With a shaved head, a discreet kippa and perfect American English, he is ultra-liberal on the economy and uncompromising towards Iran.

He shares ideology and views with Prime Minister Benjamin Netanyahu and has served in several of his governments, but in the last couple of years the two have become increasingly at odds with each other.

After the eleven-day long war with Hamas in the Gaza Strip, Bennett finally agreed to join center-right politician Yair Lapid to form a coalition that could remove Netanyahu from power after twelve years as prime minister.

Rotating Prime Minister post

Lapid has offered to share power with Bennett and let him be prime minister in the first round before taking over later.

In a speech Sunday night, Bennett claimed that the left would give him support to lead a coalition government.

– The left makes compromises that are far from easy for them when they give me the role of prime minister, he said.

Lapid has until Wednesday to put together a coalition with 61 seats out of the 120 that make up the Knesset National Assembly.
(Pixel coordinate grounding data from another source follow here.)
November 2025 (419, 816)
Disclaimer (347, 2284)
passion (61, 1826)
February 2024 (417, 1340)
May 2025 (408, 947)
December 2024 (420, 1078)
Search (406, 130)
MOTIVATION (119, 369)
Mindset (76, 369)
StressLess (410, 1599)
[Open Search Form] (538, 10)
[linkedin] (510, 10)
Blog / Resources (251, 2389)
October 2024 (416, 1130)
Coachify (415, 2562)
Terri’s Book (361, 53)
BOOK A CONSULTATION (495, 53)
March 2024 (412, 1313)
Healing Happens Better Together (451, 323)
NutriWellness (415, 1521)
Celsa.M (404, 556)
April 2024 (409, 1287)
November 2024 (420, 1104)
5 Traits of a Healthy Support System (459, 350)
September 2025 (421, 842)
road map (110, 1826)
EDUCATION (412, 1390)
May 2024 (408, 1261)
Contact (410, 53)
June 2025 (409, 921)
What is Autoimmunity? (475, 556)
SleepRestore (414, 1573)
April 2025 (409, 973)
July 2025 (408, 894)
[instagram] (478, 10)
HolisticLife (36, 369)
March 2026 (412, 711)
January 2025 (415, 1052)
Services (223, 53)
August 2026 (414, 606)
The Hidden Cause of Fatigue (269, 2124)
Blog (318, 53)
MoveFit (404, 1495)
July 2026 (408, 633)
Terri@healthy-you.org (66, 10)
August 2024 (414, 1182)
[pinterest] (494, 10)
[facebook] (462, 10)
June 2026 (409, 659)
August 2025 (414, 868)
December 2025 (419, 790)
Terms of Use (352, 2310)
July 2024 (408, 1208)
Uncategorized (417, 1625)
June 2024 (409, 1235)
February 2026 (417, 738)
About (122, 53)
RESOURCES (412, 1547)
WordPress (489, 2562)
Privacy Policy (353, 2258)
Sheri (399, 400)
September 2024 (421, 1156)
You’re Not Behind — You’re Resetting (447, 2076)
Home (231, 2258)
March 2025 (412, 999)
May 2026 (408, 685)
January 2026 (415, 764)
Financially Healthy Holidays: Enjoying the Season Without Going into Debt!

Religious-nationalist Yamina won seven seats in the last election in March, although one member of the group refuses to join a coalition against Netanyahu.

Special Forces

Bennett is a former special forces soldier who is the son of American Jews from California, and lives with his wife Galit and their four children in Raanana, north of Tel Aviv.

He entered politics after selling his IT company for $ 145 million in 2005, and the following year he became chief of staff to Netanyahu, which was in opposition at the time.

After working for Netanyahu for a few years, he became the leader of the Yesha Council in 2010, which lobbyes for West Bank settlers.

Hard comments

He took voters by storm in 2012 when he took over the right-wing nationalist party Jewish Home, which was about to disappear. He quadrupled the party’s support with a series of explosive comments about the Palestinians.

In 2013, he said, among other things, that Palestinian terrorists should be shot, not released.

He also claimed that the West Bank is not occupied because “there was never a Palestinian state there”, and that one can never resolve the conflict with the Palestinians, but must endure it, just like “a grenade splinter in the ass”.

Bennett has been both Minister of Defense and Minister of Finance and Education.

In 2018, he renamed the Jewish Home to Yamina (to the right) and was part of Netanyahu’s coalition that collapsed the same year.

Not invited

But he was not asked to join a new Netanyahu-led coalition government last year, which is seen as an expression of Netanyahu’s personal contempt for him, despite sharing ideology.

In opposition and with the corona pandemic ravaging the background, Bennett has dampened his right-wing radical rhetoric and instead focused on the health crisis. He has thus tried to increase support by making plans to fight the virus and help the economy on the right track.

“In the years to come, we must put aside issues such as annexation and a Palestinian state and focus on gaining control of the corona pandemic, recovering the economy and repairing internal divisions,” he said in a radio interview in November.